コバエについてはただただ鬱陶しいの一言に尽きます。森を歩いていると、いつの間にかまとわりついて離れません。虫除けスプレーを使っていても寄ってくるので困ったものです。
そして最後がクモ。人気のない道にはこれでもかというくらい巣がびっしりと張ってあり、行く手を遮ります。先に見つけられれば対処のしようがあるのですが、気付かず通り過ぎようとした時には顔面にありがたいプレゼントを受けることになります。クモに罪は無いですが、近くに落ちている木の枝で振り払いながら進みましょう。

地図について

この記事を読んでいる皆さんはスマホの地図アプリをよく利用しているかと思います。僕も例に漏れずGoogleマップを常用していますが、徒歩遍路においては必ずしもこれらが役立つとは限りません。というのも、Googleマップはおろかゼンリン地図や国土地理院地図にさえ載っていない遍路道が存在するからです。
そこで活躍するのが、小豆島霊場会が発行する「小豆島おへんろ道案内図」です。この冊子には全ての遍路道はもちろん、道中の標識や道標、札所間のおおよその所要時間も掲載されており、とても頼りになる存在です。
これともう一つ「小豆島遍路地図」というものもあり、こちらは広げるとA1の大判サイズになる地図に日本語・英語の2か国語が記されています。さらに、印刷されてあるQRコードを読み込むとGoogleマップ上に遍路道が表示されるので非常に便利です。次回からは一から自分で線を引くのも大変なのでこの地図をお借りして遍路道を案内しようと思います。

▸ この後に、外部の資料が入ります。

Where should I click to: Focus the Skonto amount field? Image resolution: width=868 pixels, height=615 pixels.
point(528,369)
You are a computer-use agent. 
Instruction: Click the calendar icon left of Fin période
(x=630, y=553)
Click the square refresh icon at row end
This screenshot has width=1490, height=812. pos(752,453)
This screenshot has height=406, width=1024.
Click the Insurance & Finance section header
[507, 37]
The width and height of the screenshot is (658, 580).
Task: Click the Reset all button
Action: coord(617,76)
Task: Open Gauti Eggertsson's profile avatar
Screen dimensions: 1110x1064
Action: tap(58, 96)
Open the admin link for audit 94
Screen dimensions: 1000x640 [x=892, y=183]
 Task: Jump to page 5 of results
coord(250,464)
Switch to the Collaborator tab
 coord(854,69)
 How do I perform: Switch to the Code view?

これらの地図は島内の書店や土庄町の小豆島霊場会総本院で購入できるほか、ネット販売している店もあるようです。小豆島単体の地図として考えると少し割高に感じられますが、徒歩遍路における必携アイテムと言えます。
なお、この2冊の地図はそれぞれ別のルートを記している箇所があります。といっても距離や時間に大きな違いはないので、それぞれの地図と相談して決めてもいいでしょう。

おわりに

初回から書きすぎてしまいました。初っ端からこの調子だと先が思いやられますが、次回からはいよいよ徒歩遍路の記録を順に記事にしていこうと思います。長いシリーズになる予定ですが、続きが気になった方はお付き合いいただけると嬉しいです。
ここまでお読みいただきありがとうございました。